▸ Aim of the task:
Within the records below, reproduce without change the lines from the line that has "1200x593 pixels. Task: Open" through the line that has "Task: Pick the Redirect Link radio button", and only those.

▸ Task inputs:

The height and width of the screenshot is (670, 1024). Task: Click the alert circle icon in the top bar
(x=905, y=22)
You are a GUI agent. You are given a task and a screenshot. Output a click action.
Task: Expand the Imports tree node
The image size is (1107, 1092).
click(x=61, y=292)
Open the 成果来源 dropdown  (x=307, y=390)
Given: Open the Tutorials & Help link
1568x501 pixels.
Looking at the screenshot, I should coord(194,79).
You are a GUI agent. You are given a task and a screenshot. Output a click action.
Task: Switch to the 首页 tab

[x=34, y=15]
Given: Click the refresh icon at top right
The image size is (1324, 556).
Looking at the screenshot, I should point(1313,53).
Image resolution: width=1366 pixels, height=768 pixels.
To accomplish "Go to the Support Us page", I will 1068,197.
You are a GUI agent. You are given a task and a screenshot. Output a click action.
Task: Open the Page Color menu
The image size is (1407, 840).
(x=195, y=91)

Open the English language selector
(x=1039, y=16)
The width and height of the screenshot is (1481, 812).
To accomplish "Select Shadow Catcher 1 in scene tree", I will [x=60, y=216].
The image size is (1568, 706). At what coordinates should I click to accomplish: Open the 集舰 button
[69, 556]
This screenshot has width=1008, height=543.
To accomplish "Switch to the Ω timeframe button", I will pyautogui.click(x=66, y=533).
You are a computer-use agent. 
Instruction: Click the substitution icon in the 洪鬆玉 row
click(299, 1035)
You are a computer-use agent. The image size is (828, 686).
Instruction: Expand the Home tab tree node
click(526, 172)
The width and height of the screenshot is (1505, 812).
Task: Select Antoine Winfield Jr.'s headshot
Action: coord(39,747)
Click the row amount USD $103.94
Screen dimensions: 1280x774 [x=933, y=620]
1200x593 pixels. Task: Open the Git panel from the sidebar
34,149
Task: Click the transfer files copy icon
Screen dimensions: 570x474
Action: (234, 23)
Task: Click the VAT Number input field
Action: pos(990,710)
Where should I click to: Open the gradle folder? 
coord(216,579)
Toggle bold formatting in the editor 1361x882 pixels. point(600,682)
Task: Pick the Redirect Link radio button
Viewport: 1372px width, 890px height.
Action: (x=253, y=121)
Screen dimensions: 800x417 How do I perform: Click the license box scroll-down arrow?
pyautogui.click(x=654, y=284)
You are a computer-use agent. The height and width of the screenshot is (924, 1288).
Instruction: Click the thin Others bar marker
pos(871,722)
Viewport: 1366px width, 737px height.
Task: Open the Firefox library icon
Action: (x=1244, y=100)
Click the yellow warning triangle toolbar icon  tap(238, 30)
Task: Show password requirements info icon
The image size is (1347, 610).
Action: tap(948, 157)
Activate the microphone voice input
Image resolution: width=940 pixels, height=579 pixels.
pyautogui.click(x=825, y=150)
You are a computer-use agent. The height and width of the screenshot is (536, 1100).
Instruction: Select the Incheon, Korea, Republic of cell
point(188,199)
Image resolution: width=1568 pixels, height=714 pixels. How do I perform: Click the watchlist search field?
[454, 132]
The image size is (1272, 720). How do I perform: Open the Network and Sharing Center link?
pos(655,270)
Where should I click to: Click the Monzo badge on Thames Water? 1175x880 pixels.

▸ Response:
1200x593 pixels. Task: Open the Git panel from the sidebar
34,149
Task: Click the transfer files copy icon
Screen dimensions: 570x474
Action: (234, 23)
Task: Click the VAT Number input field
Action: pos(990,710)
Where should I click to: Open the gradle folder? 
coord(216,579)
Toggle bold formatting in the editor 1361x882 pixels. point(600,682)
Task: Pick the Redirect Link radio button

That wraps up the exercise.